Beyond fertilization, ROS continue to influence post-fertilization development in red algae, facilitating cell wall formation, differentiation, and early zygote development. In B. moritziana, elevated ROS levels are maintained in cells surrounding the fertilized egg, aiding in zygote nourishment and initial developmental stages. Sustained H2O2 production by NADPH oxidase creates a localized redox environment that modifies cell walls, enhancing cellular differentiation and structural integrity [25]. This post-fertilization role of ROS parallels mechanisms in higher plants, where ROS produced during early development regulate transcription factors related to cell wall biosynthesis and embryo patterning, underscoring a conserved function in multicellular development across plant lineages [24].

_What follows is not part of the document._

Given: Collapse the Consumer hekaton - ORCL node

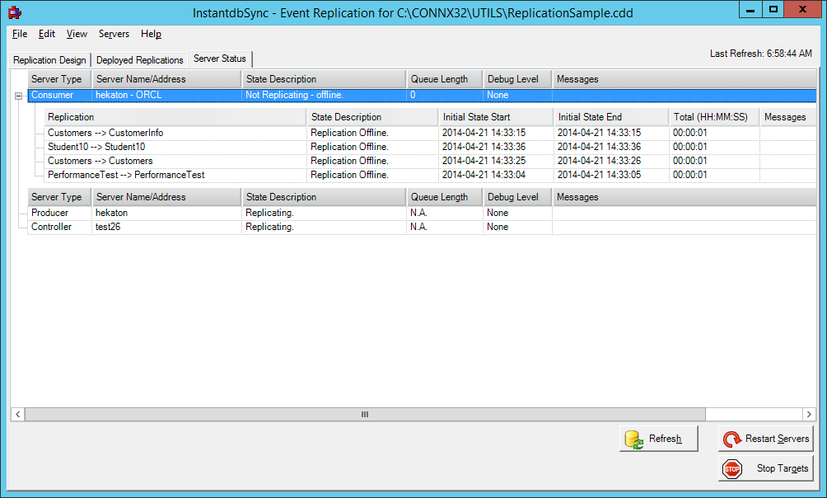Looking at the screenshot, I should pyautogui.click(x=17, y=95).
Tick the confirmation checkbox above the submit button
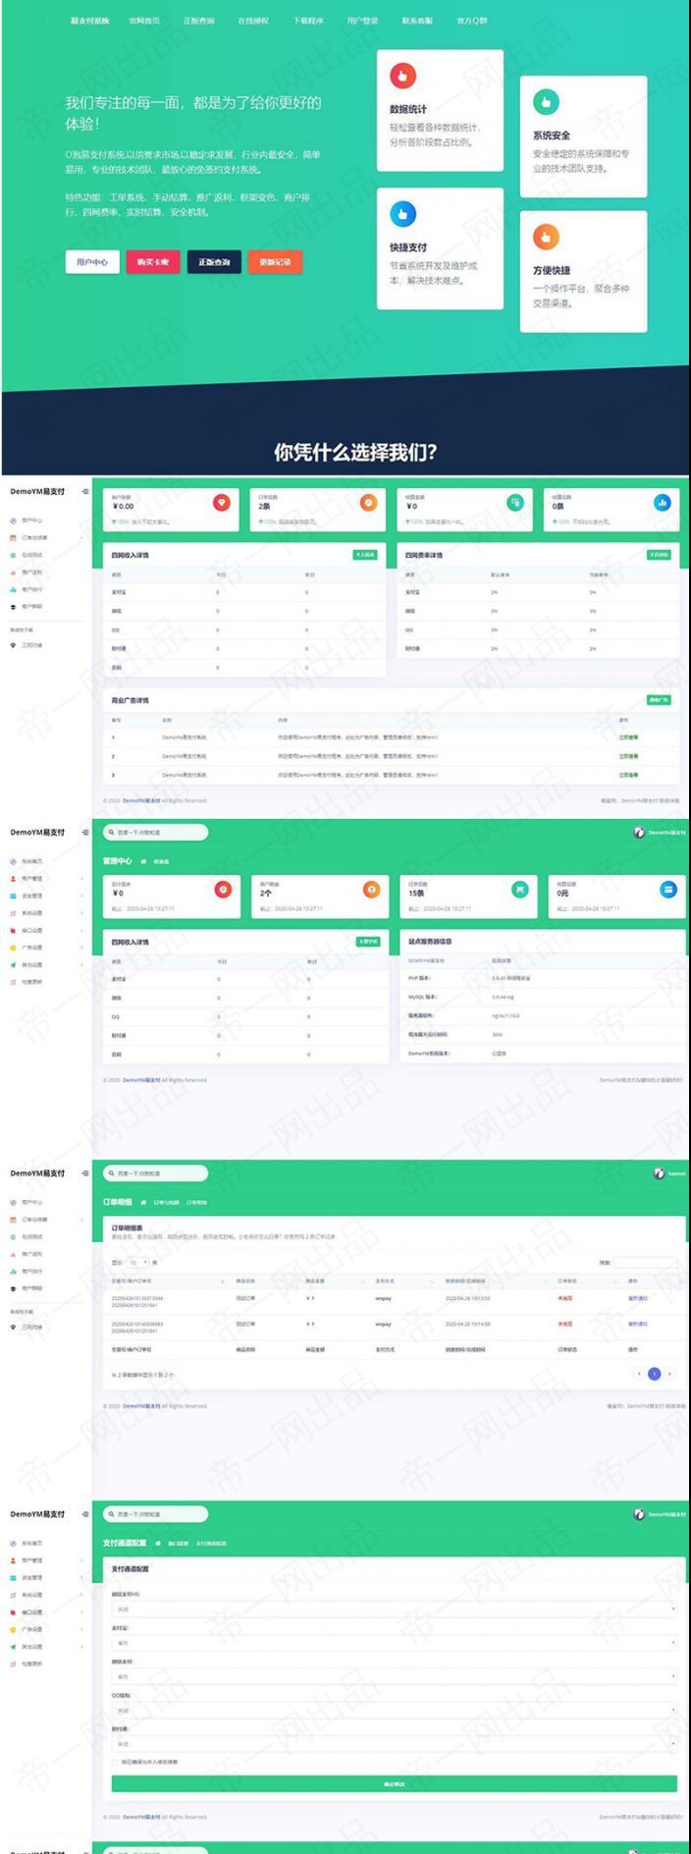Image resolution: width=691 pixels, height=1854 pixels. pos(116,1762)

5. Wound Response and Cell Repair Mechanisms in Red Algae

In red algae, NADPH oxidase-mediated ROS production is a critical component of the cellular response to physical injury, as exemplified in Griffithsia monilis, a species frequently studied due to its large easily wounded cells [22]. When cells within the filamentous structure of G. monilis are damaged, NADPH oxidase activity is rapidly upregulated at the wound site, resulting in a localized burst of hydrogen peroxide. This ROS burst acts as a signaling molecule to initiate repair responses, including elongation of neighboring cells and eventual somatic fusion, thereby closing the wound and restoring tissue continuity. This ability to respond swiftly to mechanical damage is vital for resilience in marine environments where physical stresses are common [25].
In red algae, wound healing refers to the coordinated cellular response that restores tissue integrity after injury, while cell repair involves the intrinsic recovery mechanisms within individual cells to maintain their structural and functional stability [22]. Cell repair in G. monilis also involves interactions between ROS and the cytoskeletal network, where ROS signaling facilitates the reorganization of microtubules and actin filaments, directing cell components toward the wound site. H2O2 not only stimulates repair cell elongation but also guides directional growth, allowing for effective migration and adhesion of repair cells. By coordinating ROS signals with cytoskeletal responses, G. monilis achieves efficient cell repair, which underscores the adaptive advantages of ROS in maintaining cellular integrity and structural resilience in red algae [22].
In addition, findings from Pyropia yezoensis highlight the broader regulatory role of ROS in cellular reprogramming and asexual reproduction following mechanical damage. Research shows that mechanical wounding induces a rapid increase in ROS production, mediated by NADPH oxidase, which facilitates wound-induced spore (WIS) formation. The use of an NADPH oxidase inhibitor, diphenyleneiodonium chloride (DPI), significantly suppresses ROS levels, subsequently inhibiting spore formation and the expression of genes related to cell cycle progression and dedifferentiation. This indicates that ROS signaling not only promotes immediate cell repair but also plays a critical role in reprogramming cellular function to adapt to environmental challenges, thus enhancing tissue resilience [27].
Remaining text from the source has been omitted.